The easiest homemade bread recipe ever.

Serves: 4-6
Prep Time: 30 minutes, plus 8-hour proof and cooling
Cook Time: 45 minutes
Ingredients:
1 ¼ cups (315g) water, lukewarm (90-100°F, 32-37°C)
3/4 teaspoon (5g) active dry yeast
3 cups (450g) bread flour
1 ½ teaspoons (6g) fine sea salt
Method:
In a large mixing bowl, add your flour and salt and mix by hand to combine.
In a separate bowl, or directly in your measuring cup, mix the yeast into the water until combined. Make sure you see some foam to know your yeast is alive.
Pour the yeasty water into your dry ingredients and using your hands in the shape of a claw, mix until combined and a shaggy dough has formed.
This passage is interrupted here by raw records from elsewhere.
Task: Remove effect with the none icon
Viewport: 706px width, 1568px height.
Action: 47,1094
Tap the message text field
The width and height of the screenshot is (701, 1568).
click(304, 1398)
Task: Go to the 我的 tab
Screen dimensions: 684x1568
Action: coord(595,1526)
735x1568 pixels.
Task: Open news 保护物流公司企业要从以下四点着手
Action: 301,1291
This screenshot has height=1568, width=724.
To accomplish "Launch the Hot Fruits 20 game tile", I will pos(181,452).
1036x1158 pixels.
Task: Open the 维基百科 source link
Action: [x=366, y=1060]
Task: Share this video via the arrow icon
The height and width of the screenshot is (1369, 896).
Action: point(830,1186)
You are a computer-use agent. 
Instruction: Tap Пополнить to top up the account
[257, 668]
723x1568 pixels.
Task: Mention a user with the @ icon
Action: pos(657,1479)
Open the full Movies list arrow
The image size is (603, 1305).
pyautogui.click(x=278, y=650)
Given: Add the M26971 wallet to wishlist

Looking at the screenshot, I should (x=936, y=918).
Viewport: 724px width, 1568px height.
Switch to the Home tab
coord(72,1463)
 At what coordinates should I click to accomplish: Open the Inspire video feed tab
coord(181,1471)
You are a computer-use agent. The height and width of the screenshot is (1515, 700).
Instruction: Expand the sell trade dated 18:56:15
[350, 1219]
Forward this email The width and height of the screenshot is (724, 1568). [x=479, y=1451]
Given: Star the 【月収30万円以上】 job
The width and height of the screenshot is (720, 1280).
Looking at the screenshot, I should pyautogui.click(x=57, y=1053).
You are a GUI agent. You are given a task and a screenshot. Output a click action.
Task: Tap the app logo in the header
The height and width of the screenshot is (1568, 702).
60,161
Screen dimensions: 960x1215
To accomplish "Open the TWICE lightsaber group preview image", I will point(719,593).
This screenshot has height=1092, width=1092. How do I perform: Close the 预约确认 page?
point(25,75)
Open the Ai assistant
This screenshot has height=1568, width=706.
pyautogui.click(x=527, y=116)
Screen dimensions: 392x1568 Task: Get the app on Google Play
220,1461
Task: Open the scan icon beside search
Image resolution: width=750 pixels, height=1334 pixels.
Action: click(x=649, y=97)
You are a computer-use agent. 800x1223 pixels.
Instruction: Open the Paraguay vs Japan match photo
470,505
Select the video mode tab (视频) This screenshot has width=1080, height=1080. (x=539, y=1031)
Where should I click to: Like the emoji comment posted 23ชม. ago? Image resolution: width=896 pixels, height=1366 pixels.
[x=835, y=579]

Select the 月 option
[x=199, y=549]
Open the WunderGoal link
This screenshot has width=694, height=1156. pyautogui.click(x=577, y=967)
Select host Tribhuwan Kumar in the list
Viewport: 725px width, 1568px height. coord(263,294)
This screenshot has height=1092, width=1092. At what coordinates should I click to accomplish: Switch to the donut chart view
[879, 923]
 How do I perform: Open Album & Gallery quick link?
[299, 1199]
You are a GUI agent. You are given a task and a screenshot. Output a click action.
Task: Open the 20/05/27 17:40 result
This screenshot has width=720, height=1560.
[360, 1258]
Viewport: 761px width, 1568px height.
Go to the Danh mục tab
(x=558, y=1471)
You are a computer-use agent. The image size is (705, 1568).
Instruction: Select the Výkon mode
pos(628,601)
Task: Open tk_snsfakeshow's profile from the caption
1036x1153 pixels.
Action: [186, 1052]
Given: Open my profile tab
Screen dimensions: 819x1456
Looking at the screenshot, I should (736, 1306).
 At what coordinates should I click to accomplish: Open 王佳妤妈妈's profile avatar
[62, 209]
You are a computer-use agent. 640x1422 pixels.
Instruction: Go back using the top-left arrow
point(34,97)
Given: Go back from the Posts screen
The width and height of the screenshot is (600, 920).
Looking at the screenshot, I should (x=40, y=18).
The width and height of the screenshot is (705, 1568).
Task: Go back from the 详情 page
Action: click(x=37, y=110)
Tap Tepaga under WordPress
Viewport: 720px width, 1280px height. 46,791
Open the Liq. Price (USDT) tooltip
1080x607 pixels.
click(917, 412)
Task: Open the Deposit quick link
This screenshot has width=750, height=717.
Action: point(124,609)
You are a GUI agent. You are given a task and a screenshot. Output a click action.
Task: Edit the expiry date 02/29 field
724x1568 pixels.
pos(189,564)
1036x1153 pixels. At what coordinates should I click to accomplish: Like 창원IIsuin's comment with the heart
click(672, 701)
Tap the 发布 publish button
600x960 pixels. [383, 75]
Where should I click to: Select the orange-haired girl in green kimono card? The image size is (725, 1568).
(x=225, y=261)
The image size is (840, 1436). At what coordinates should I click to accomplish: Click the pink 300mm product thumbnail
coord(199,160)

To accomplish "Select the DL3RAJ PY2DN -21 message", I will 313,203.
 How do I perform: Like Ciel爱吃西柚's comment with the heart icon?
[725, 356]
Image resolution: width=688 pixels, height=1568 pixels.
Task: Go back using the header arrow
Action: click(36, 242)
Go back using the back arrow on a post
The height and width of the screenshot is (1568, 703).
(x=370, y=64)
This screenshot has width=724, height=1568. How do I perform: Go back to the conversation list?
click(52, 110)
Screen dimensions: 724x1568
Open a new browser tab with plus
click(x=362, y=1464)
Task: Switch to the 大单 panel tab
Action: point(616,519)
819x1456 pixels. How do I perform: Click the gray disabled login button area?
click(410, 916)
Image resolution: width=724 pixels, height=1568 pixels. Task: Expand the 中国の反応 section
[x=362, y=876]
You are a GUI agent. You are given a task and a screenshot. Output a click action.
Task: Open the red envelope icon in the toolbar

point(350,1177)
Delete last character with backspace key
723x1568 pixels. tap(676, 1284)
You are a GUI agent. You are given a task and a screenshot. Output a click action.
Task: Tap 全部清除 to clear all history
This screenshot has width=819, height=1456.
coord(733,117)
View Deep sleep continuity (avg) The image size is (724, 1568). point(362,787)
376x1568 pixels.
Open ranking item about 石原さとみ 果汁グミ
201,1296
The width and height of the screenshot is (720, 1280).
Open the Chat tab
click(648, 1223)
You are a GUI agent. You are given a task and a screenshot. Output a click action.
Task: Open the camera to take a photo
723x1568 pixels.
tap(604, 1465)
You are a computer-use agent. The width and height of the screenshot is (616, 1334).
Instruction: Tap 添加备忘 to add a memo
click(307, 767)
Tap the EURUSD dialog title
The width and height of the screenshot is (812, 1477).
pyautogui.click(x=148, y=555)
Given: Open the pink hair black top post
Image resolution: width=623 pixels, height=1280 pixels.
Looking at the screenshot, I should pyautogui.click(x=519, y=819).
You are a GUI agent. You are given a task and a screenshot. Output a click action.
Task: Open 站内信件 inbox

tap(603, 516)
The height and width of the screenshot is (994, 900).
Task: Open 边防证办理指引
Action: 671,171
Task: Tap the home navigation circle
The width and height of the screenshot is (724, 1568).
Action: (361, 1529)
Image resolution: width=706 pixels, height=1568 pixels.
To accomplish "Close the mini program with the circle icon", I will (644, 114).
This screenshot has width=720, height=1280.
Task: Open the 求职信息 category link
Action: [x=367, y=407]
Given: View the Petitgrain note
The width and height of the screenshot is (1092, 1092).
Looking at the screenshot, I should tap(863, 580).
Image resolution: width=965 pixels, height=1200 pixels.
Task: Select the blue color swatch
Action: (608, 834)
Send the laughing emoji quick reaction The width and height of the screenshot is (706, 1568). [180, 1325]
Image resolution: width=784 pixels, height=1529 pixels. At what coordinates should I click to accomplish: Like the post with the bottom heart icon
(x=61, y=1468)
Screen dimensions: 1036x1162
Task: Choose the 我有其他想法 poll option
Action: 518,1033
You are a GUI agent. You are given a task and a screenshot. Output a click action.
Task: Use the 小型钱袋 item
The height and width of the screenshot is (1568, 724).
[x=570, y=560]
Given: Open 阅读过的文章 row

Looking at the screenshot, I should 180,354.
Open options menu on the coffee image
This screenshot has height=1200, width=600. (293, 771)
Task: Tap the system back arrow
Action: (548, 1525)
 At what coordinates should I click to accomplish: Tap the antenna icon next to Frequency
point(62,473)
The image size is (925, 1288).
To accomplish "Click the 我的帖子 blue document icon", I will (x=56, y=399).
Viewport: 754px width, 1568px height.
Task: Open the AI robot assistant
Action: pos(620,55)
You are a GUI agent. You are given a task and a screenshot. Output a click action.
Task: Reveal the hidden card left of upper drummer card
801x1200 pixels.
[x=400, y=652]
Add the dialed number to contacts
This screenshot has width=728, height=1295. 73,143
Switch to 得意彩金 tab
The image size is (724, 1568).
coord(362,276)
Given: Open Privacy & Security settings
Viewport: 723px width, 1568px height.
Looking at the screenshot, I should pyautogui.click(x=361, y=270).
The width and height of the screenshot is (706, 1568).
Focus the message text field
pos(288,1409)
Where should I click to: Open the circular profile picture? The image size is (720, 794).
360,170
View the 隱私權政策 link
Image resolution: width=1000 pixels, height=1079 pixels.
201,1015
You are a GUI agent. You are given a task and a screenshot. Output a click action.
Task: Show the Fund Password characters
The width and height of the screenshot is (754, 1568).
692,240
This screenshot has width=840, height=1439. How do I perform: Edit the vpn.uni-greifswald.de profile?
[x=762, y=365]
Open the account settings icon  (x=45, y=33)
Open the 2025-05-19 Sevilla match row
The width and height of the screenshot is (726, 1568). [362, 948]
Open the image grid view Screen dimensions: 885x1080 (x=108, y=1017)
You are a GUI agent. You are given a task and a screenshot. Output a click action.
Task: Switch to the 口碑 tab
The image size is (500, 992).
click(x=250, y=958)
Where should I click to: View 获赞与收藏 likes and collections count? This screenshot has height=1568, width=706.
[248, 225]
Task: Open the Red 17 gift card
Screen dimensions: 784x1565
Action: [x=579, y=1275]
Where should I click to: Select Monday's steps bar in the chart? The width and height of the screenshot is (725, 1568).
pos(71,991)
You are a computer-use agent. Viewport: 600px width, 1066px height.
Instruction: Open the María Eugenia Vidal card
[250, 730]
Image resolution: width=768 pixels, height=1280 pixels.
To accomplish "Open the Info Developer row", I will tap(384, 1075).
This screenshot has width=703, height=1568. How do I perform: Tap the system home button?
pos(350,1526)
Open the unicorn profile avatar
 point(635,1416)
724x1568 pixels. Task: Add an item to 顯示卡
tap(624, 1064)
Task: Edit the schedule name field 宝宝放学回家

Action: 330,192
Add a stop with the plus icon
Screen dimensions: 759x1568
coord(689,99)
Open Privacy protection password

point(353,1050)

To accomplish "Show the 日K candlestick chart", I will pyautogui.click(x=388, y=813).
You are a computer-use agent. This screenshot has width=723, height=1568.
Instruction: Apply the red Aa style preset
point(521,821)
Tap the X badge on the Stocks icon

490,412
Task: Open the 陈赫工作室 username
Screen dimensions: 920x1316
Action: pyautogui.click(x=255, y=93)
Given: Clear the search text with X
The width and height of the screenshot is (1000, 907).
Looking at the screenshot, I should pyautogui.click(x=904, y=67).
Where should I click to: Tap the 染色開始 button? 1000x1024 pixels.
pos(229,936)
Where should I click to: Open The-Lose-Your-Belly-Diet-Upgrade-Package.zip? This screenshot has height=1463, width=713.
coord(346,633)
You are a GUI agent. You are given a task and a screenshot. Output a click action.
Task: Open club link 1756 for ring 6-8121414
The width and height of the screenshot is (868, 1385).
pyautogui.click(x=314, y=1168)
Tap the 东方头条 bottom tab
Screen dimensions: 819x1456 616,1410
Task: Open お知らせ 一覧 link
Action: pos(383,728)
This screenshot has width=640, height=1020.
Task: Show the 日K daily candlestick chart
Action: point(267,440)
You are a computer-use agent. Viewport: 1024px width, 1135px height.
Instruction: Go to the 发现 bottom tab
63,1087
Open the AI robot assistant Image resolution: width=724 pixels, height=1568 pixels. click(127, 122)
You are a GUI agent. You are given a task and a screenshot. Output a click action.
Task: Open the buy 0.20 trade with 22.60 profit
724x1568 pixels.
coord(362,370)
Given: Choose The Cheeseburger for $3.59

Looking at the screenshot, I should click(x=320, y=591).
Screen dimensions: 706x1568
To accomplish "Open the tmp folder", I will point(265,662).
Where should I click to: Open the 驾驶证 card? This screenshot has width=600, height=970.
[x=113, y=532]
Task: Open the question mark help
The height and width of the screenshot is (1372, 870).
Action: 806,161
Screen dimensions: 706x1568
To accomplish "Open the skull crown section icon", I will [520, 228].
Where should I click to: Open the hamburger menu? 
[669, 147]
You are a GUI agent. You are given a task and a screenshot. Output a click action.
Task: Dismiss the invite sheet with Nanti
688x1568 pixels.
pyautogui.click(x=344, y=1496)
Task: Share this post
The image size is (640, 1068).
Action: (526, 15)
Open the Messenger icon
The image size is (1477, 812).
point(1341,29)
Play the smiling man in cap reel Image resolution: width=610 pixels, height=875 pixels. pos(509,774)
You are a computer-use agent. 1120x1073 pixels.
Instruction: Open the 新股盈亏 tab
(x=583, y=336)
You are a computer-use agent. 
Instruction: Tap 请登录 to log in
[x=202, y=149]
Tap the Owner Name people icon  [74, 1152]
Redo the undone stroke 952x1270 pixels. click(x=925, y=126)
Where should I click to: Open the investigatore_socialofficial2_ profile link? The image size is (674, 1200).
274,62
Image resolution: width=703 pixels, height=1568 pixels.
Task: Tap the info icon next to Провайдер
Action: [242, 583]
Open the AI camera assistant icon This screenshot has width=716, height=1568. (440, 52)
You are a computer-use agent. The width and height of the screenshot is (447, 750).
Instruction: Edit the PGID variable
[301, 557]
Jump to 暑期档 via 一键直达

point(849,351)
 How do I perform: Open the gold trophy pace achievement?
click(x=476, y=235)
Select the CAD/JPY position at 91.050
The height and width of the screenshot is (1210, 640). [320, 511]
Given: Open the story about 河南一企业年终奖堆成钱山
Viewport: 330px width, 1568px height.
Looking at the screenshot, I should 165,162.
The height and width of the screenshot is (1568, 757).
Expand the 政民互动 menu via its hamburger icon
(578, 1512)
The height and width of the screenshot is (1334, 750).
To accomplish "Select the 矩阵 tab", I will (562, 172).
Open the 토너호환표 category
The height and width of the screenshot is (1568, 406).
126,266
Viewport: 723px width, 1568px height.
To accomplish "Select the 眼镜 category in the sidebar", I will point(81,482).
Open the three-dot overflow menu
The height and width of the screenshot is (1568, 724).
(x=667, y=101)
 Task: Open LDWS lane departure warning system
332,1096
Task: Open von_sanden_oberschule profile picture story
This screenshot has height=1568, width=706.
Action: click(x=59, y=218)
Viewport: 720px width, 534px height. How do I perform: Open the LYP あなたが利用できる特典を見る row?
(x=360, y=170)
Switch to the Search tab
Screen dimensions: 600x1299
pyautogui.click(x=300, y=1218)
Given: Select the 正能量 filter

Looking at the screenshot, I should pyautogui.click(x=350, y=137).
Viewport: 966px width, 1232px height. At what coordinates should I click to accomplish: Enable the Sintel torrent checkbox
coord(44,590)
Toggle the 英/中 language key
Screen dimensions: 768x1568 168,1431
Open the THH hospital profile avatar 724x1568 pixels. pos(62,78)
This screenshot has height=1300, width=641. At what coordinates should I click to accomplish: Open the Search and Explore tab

It may be stickier than you are used to, but keep mixing until all the flour is absorbed.
Cover the bowl tightly with plastic wrap and keep at room temperature for 8 hours to let it rise.
Place a large Dutch oven or cast iron pot into the oven and heat at 500°F (260°C) for 30 minutes or up to an hour. Remove your pot from the oven and dust the bottom with flour. Carefully place your dough ball in the pot, being very careful not to burn yourself.
Place the lid on the pot and bake for 20-25 minutes. Then reduce the oven temperature to 425°F (218°C) and bake for 15-20 minutes more or until deeply browned.
Remove and allow to cool completely before cutting and enjoying.